Substrate phage display sequences. The phage display-derived sequences from the analysis of both gar granzyme G and gar DDN1 are displayed in the left part of the figure. Each line represents a separate phage-derived sequence. For comparison, two previous phage display analyses are included, with specificities similar to what was observed for gar granzyme G and gar DDN1. Gar granzyme G, which has a P1 preference for Tyr, shows similarities to a recently analyzed Zebra mbuna enzyme named granzyme A2 [34]. The gar DDN1 shows some similarities to rabbit and guinea pig Leu-ases, as they share the same P1 preference [35].

Figure 5

Verification of phage display sequences using the 2xTrx system. A number of phage display-derived sequences and variants of these sequences were added in between two adjacent trx proteins (panel (A), adapted from [32]), expressed in E. coli and subjected to gar granzyme G (panels (C,D)). The results were run on pre-cast 4–12% SDS-PAGE gels (Invitrogen, Carlsbad, CA, USA). Hypothetical cleavage is shown (panel (B)) to highlight the possible cleavage patterns.
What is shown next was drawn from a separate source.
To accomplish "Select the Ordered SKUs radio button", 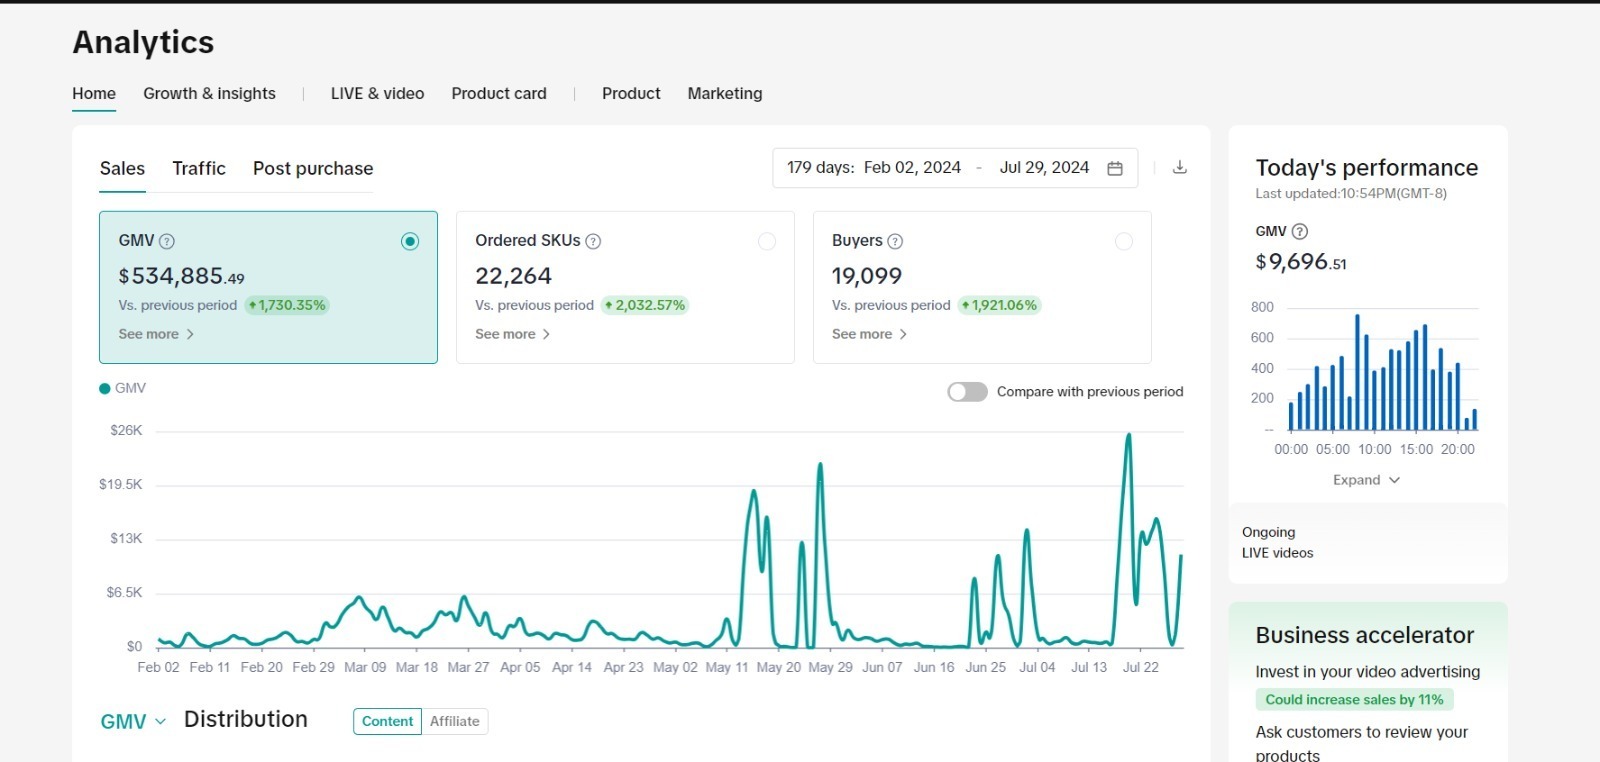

The individual lanes represent various time points after the addition of the enzyme, in minutes.

Figure 6

Verification of phage display sequences of gar DDN1 using the 2xTrx system. A number of phage display-derived sequences and variants of these sequences were added in between two adjacent trx proteins, were expressed in E. coli, and were subjected to gar DDN1 (panels (A–C)). The results were run on pre-cast 4–12% SDS-PAGE gels (Invitrogen, Carlsbad, CA, USA). The individual lanes represent various time points after the addition of the enzyme, in minutes.

Figure 7

Histological analysis of the gar tissues. Panel (A) shows a picture of a gar. Panel (B) shows a picture of the juvenile gar used for the histological analysis of head kidney and intestinal regions for immune cells. The section of the animal that was used for analysis is marked with a white line and a red arrowhead. Panels (C–F) show hematoxylin–eosin-stained tissue sections. Panel (C) shows primarily the intestinal region with a white arrowhead (1) pointing at a Peyer’s patch-like structure in the intestinal wall. Panel (D) shows an enlargement of this Peyer’s patch region (arrowhead 2). Panels (E,F) show the head kidney region with arrowheads, marking the pure red-blood-cell-rich regions of the head kidney (arrowhead 3). Arrowhead V shows the vertebra. In panel (E), arrowhead number 4 shows an enlargement of this red blood region, and arrowhead 5 shows the immune-cell-rich region of the head kidney.

Figure 8

Staining using DDN1 and GZM-G antibodies. In panel (A), a representative section of DDN1 staining is shown, and in (B), a magnification of this section is shown for clarity. In panel (C), a representative section of the staining of gzm-G antibody is shown, and in panel (D), the primary antibody control of fish tissue is shown. Nuclei were stained using DAPI in blue.

Figure 9

Genomic loci encoding fish hematopoietic serine proteases. The locus encoding both enzymes is encoded in the ray-finned fish met-ase locus. This locus also exists in mammals, including humans, with a slightly different organization. The human locus has most likely experienced an inversion and an internal expansion, marked with a yellow oval just below the human locus. Serine protease genes have a double height for visual identification. Red dots mark the two enzymes analyzed in this communication, and blue dots mark enzymes that were previously analyzed. Green dots mark the two catfish proteases analyzed in [32] and the two zebra fish proteases that show similarities to the cafish proteases discussed in [32] and in the discussion of this manuscript. Panel (A) shows a tree of fish evolution based on both genetic and morphological information, where bichir is the first to branch out from the common fish branch followed by starlet and later the gar and finally the teleosts [24,36]. Panel (B) shows the loci of the different fish species specified in panel (A).